Spike tries to force Buffy back into a relationship, but realizes only too late that what he attempting is rape. That sends him off on an unspecified quest. Meanwhile, Warren tries something that many a monster should have tried years ago—taking care of the Slayer with a gun. Fortunately his shots are wild and Buffy is not fatally wounded, unfortunately Tara is. All of the control Willow has achieved over her tendency towards magic is destroyed in an instant.

20. Villains

Willow goes completely dark, absorbs all the dark magic knowledge at her disposal, and becomes the “big bad” of the season. She is driven to kill those she thinks responsible for the death of Tara.
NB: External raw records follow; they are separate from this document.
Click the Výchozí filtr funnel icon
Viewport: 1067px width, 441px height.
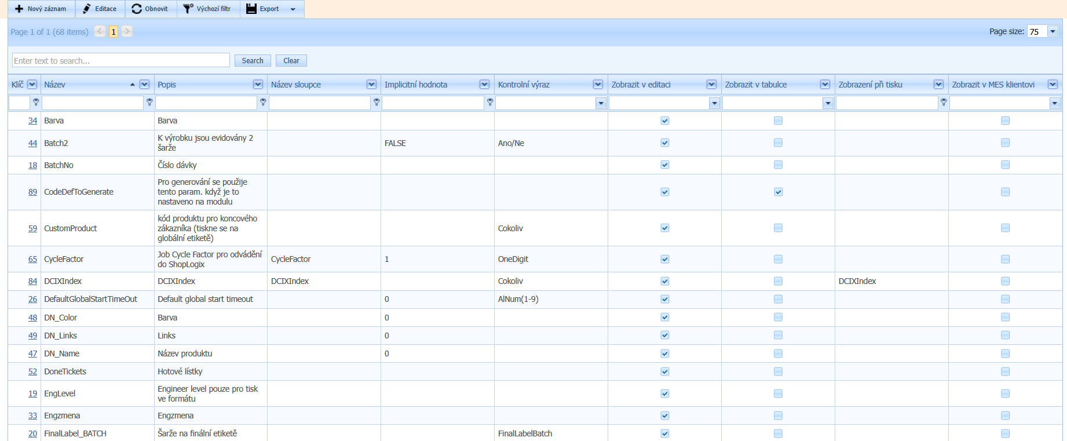(x=188, y=9)
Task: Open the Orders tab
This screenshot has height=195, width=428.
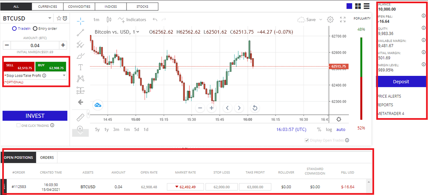Action: (x=47, y=157)
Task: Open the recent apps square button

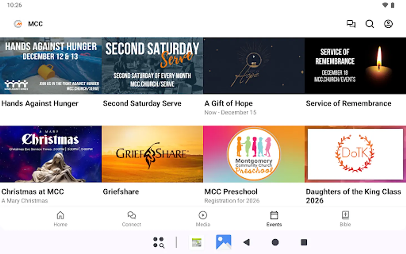Action: pyautogui.click(x=304, y=242)
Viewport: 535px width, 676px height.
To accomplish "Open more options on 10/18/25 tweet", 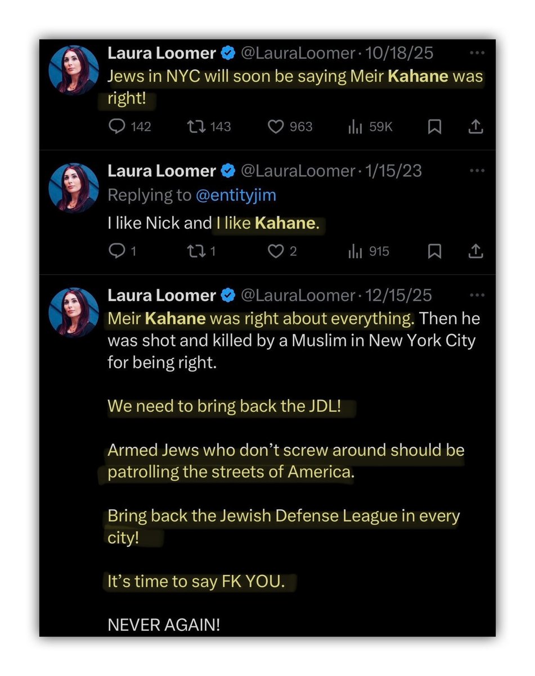I will pos(476,53).
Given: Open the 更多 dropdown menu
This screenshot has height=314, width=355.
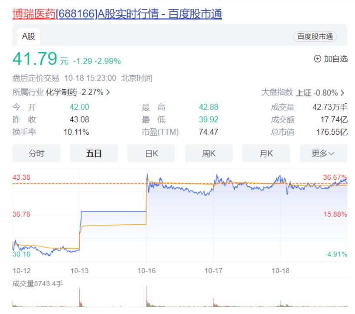Looking at the screenshot, I should coord(323,154).
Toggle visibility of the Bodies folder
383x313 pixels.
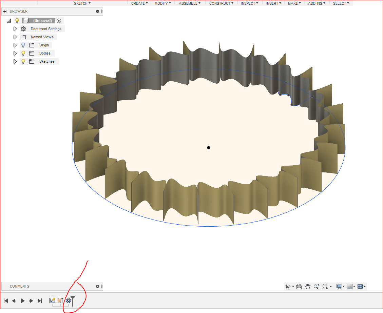(x=23, y=53)
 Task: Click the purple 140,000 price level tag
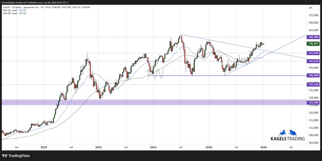coord(313,75)
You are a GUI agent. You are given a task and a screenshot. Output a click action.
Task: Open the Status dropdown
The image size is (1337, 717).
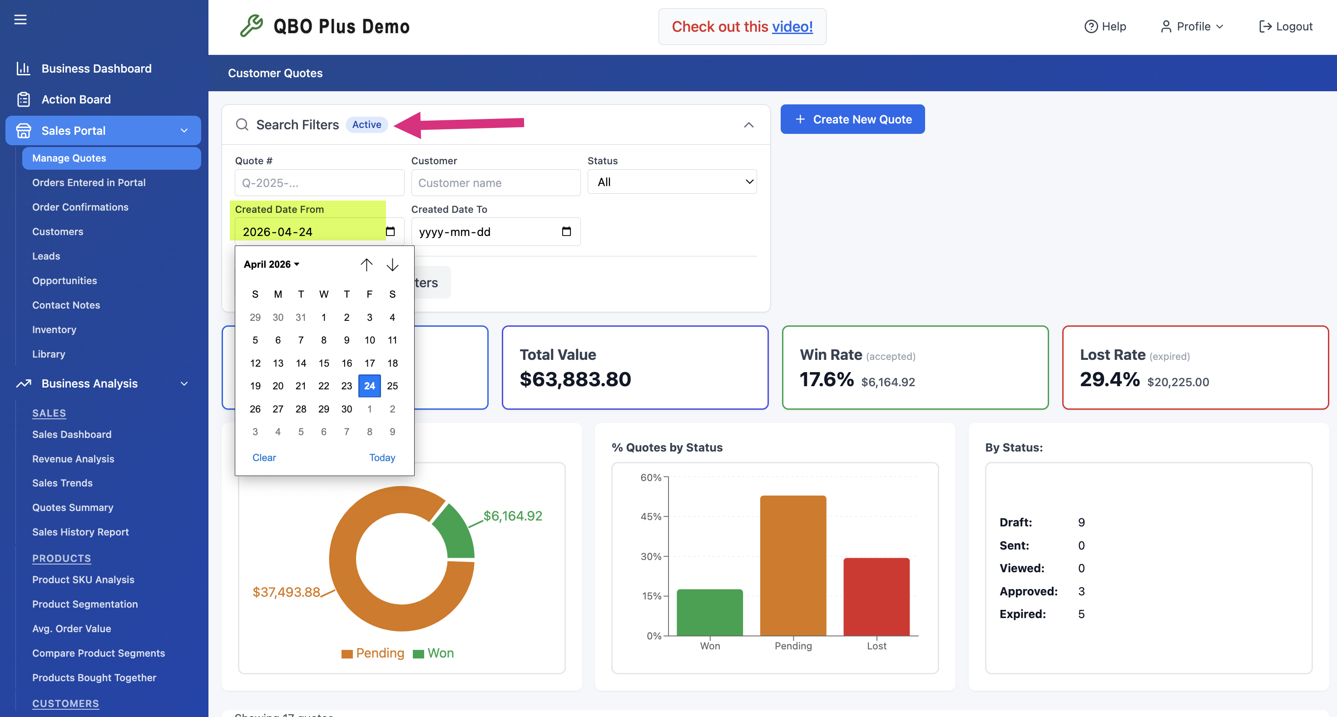click(x=672, y=182)
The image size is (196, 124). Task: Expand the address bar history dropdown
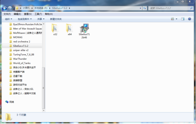click(x=140, y=8)
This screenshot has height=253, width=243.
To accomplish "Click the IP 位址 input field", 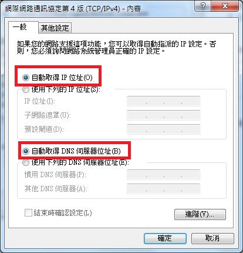I will 163,101.
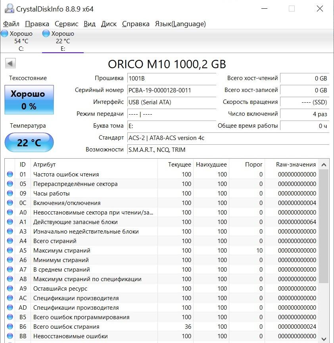Open the Файл menu

click(x=11, y=24)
There is a good conversation between Xander, Dawn and Buffy about limitations and justice in creation:

Buffy: We need to find Willow.
Xander: Yeah, she's really off the wagon, big-time. Warren's a dead man if she finds him.
Dawn: Good!
Buffy: Dawn, don't say that.
Dawn: Why not? I'd do it myself if I could.
Buffy: Because you don't really feel that way.
Dawn: Yes, I do! And you should too. He killed Tara, and he nearly killed you. He needs to pay!
Xander: Out of the mouths of babes.
Buffy: Xander!
Xander: I'm just saying he's just as bad as any murderous vampire you've sent to dustville.
Buffy: Being a Slayer doesn't give me a license to kill. Warren's human.
Dawn: So?
Buffy: So the human world has its own rules for dealing with people like him.
Xander: Yeah, and we all know how well those rules work.
Buffy: Sometimes they do. Sometimes they don't. Look, we can't control the universe. If we were supposed to then the magic wouldn't change Willow the way it does. And, we'd be able to bring Tara back. There are limits to what we can do. There should be. Willow doesn't want to believe that. And now she's messing with dark forces that want to hurt her. All of us.  

This is an important moment in the season and the series. It clarifies the battle that is being waged and the ethics of magic in the Buffyverse. Evil can be something that seeks to destroy, hurt or kill; but it can also be the refusal to submit to the way things are or accept the aspects of the universe that we can’t control. That is why magic is dangerous at best and wrong at worst in the Buffyverse.

This is a good parallel to reality, where sin is both doing evil and refusing to accept God’s control. The essence of Biblical faith is submitting control to the master of the universe and learning to live in the way that He desires. Some have tried to force their understanding of the way things should be upon the world. Even when they do so out of an understanding of good, the methods used to force change—violence, religious or political power, or all three in concert—can be wrong.

At any rate, they fail to stop Willow and she kills Warren.

21. Two to Go and 22. Grave

Just when it seems that the group are powerless against Willow, Giles shows up with a different form of magic. Willow defeats him too and absorbs his magic. However, with it she feels the suffering of everyone in the world. In her dark state of mind, though, she decides to ease the suffering of the world by obliterating it.

Love saves the world in the end. Xander gets to Willow before she can destroy the world, and the magic Giles brought causes Willow to feel again. The love Xander shows at the bitter end breaks down her nihilistic resolve and she falls to the ground overcome with remorse. The Prayer of St. Francis is sung over the images that end the season. It is a fitting sentiment coming out of this season of self-absorption and pity as the characters have learned something about their true place in the world serving others.

Lord, make me an instrument of your peace.
Where there is hatred, let me sow love.
Where there is injury, pardon.
Where there is doubt, faith.
Where there is despair, hope.
Where there is darkness, light.
Where there is sadness, joy.
O Divine Master, grant that I may not so much seek to be consoled, as to console;
to be understood, as to understand;
to be loved, as to love.
For it is in giving that we receive.
It is in pardoning that we are pardoned,
and it is in dying that we are born to Eternal Life.

Oh, and one more thing. That quest that Spike undertook when he left town? He went to regain his soul. After “pretending” not to be a monster for the past two seasons, he no longer is one. Nice example of the “new creation” picture.